Ahora bien. Mientras la construcción de la réplica de la Esmeralda corrió con la gran suerte de contar con un mecenas (una minera) el simple acto de mantener al Huáscar a flote y posteriormente convertirlo en un museo flotante, fue una proeza -en su tiempo- en la cual estuvo involucrada toda una comunidad, ya que este barco no contó con filántropo o con el apoyo de organismo alguno para que subvencionaran los gastos de reparación.

 

Pero vamos a los tiempos finales de este Monitor, el terror de los puertos nortinos.

 

La historia nos dice que el año 1905 la Armada desechó la posibilidad de transformar completamente al Huáscar para que siguiera activo. A pesar de esto, doce años después, se lo destinó para que fuese el buque madre de las tripulaciones de la flotilla de submarinos de la clase “H”. Después de haber salido del servicio, este barco permaneció anclado frente a la actual Comandancia en Jefe de la Segunda zona Naval, siendo sometido a pequeñas reparaciones que le permitían mantenerse a flote

 

El año 1924 surgió la idea de realizar una colecta pública para transformarlo en un santuario a las Glorias de Chile y Perú.
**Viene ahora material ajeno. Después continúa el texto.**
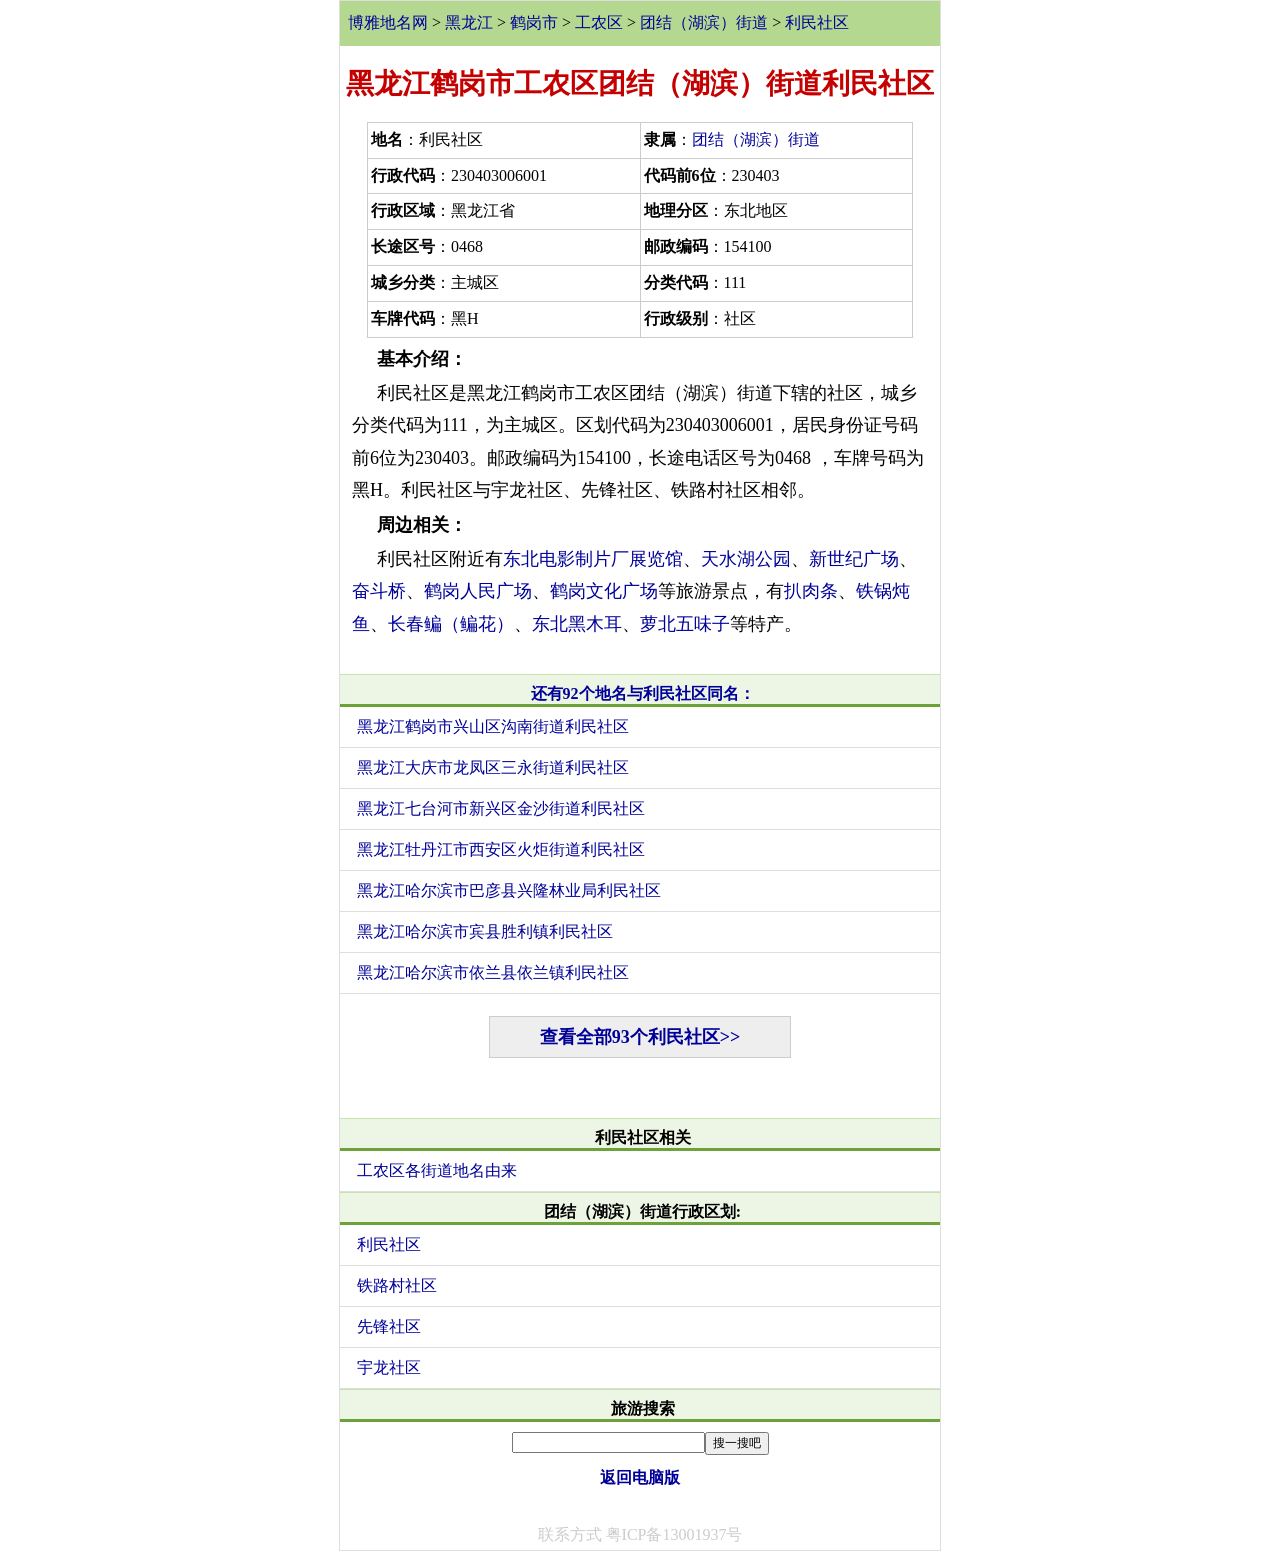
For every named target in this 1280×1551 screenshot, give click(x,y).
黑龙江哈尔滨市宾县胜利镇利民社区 (485, 931)
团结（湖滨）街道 (704, 22)
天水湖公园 (746, 559)
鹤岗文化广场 (604, 591)
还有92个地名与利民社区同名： (643, 693)
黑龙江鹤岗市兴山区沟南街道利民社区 (493, 726)
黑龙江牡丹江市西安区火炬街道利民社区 (501, 849)
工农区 (599, 22)
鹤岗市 (534, 22)
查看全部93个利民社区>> (640, 1037)
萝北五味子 (685, 624)
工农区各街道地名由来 (437, 1170)
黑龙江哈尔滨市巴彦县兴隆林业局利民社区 (509, 890)
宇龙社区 (389, 1367)
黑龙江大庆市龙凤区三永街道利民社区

Para este fin se acuñó en la Casa de Moneda una medalla de Cobre pero, por diversas razones económicas y políticas, no se concretó el proyecto de restauración, debiendo la nave permanecer anclada en Talcahuano, donde se mantuvo a flote gracias a reparaciones menores.

 

En 1935, fue pintado de gris y amarillo y se instalaron cuatro cañones de saludo en los alerones del puente y se izó la insignia del Comandante en Jefe, la cual permanece hasta nuestros días.

 

Desde ese año -1935- está abierto al público en general.

 

Entre 1951 y 1952, gracias a la iniciativa, perseverancia y empuje del Comandante en Jefe de la Segunda Zona Naval, el Contralmirante Pedro Espina Ritchie, se inicia la total restauración del Monitor Huáscar, con la intención de dejarlo tal como lucía en 1878, y que se convirtiera en un santuario en que se veneraran las Glorias Navales de Chile y Perú. La labor se vio facilitada al encontrarse numerosos objetos, muebles, accesorios, etc., que se hallaban en perfecto estado de conservación en los Almacenes del Arsenal Naval de Talcahuano. A este hallazgo se sumaron un sinnúmero de personas e instituciones de la provincia de Concepción que cooperaron con esta labor de restauración, aportando reliquias, cuadros de héroes navales de los Combate de Iquique, Angamos, Punta Gruesa y del bombardeo de Arica. También los medios de comunicación de la zona impulsaron vivamente la iniciativa emprendida por el Vicealmirante Pedro Espina. La restauración se realizó pensando siempre en las glorias vividas, es así como en la Cámara del comandante se instalan los retratos de Prat, Grau y Thomson, los tres Comandantes que murieron a bordo del Huáscar.

 

Sobre las hazañas -de estas naves- eso ya es parte de la historia y quizás en otro momento sea dable el volver a recordarlas ya que, la memoria -en este caso colectiva- suele ser frágil.

 

Como corolario.

 

Alguien nos comentó que recordábamos tan solo lo que nosotros queríamos recordar, ante lo cual se dijo que dicha aseveración era incorrecta, pero tenía la razón.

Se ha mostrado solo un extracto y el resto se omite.